固定抵抗と可変抵抗の違いとは?固定抵抗は一定の抵抗値を持ち、可変抵抗は抵抗値を調整可能。用途や原理を詳しく解説します。
固定抵抗と可変抵抗の違いとは?
電気回路の設計や実装において、抵抗器は非常に重要な役割を果たします。抵抗器は電流の流れを制御し、電圧を調整するための基本的な部品です。抵抗器には大きく分けて固定抵抗と可変抵抗の2種類があります。ここでは、その違いについて詳しく説明します。
固定抵抗(定数抵抗)
固定抵抗は、名前の通り、抵抗値が固定されている抵抗器です。これは製造時に定められた一つの値を持ち、使用中にその値が変わることはありません。固定抵抗の代表的な用途には、電圧を分割するための分圧器や、回路内の特定の電流を制限するための電流制限器などがあります。
- 特徴: 抵抗値が一定
- 用途: 定電圧/定電流回路での使用に最適
- 例: カーボン抵抗、メタルフィルム抵抗、ワイヤー巻き抵抗
Ohmの法則として知られる基本的な公式 \( V = IR \) において、固定抵抗の値 \( R \) は不変です。
可変抵抗(変数抵抗)
それに対して、可変抵抗はその抵抗値を一定範囲内で自由に変えることができる抵抗器です。可変抵抗は、例えば音量調整のためのボリュームコントロールや、調整可能なフィルタ回路に使用されることがあります。
- 特徴: 抵抗値をユーザーが変更可能
- 用途: 調整可能な抵抗値が必要な回路に最適
- 例: ポテンショメータ、リオスタット、トリマ抵抗
可変抵抗における抵抗値 \( R \) は変更できるため、公式 \( V = IR \) での計算も適宜更新する必要があります。
固定抵抗と可変抵抗の比較
- 抵抗値の安定性: 固定抵抗は抵抗値が一定であるのに対し、可変抵抗は調整可能です。

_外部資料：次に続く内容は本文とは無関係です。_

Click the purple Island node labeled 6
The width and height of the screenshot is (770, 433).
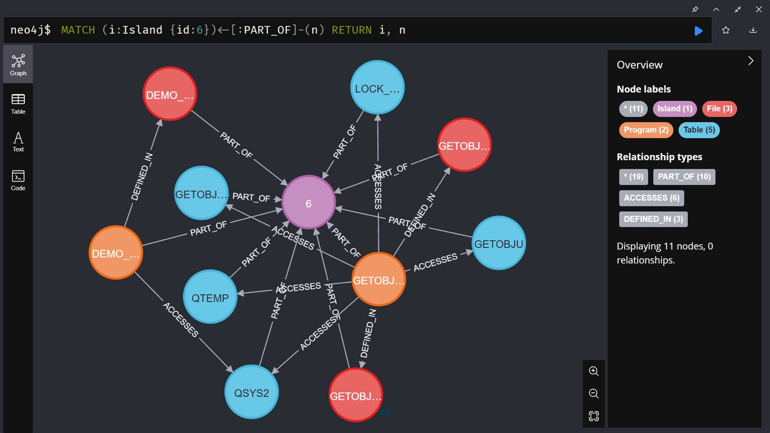[308, 203]
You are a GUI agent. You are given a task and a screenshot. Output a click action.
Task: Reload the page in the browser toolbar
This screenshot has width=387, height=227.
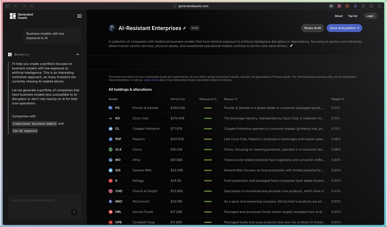click(x=32, y=6)
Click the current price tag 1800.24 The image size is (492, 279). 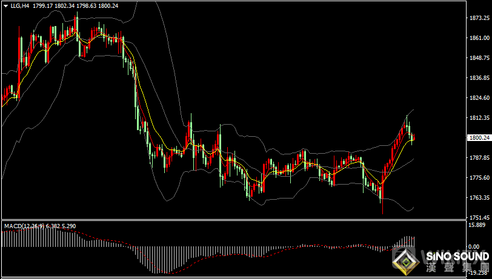click(479, 138)

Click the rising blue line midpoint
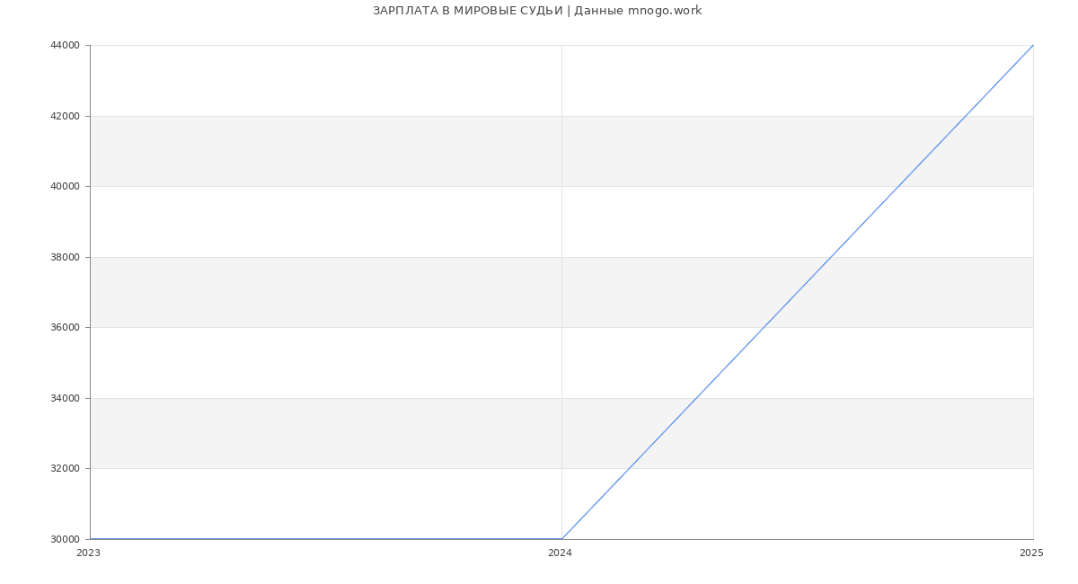[x=798, y=292]
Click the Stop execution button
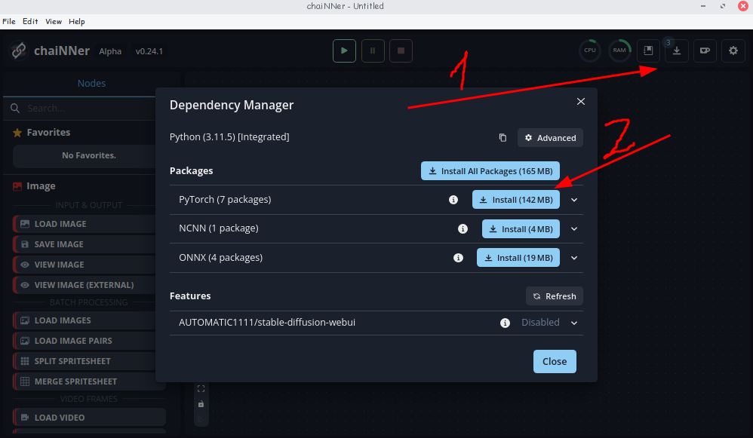 pyautogui.click(x=401, y=51)
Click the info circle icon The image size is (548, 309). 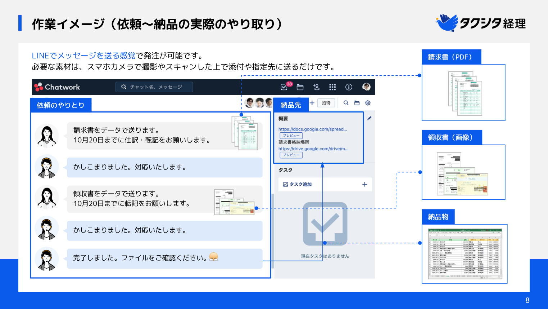(349, 87)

- 用途: 固定抵抗は固定値の電流制御に適しており、可変抵抗は調整可能な設定が必要な場合に適しています。
- 構造: 固定抵抗はシンプルであり、可変抵抗は回転式やスライダー式などの調整メカニズムを持ちます。
以上のように、固定抵抗と可変抵抗はそれぞれ異なる特性と用途を持っています。用途や目的に応じてこれらの抵抗器を使い分けることで、回路設計の幅が広がり、より精密なコントロールが可能になります。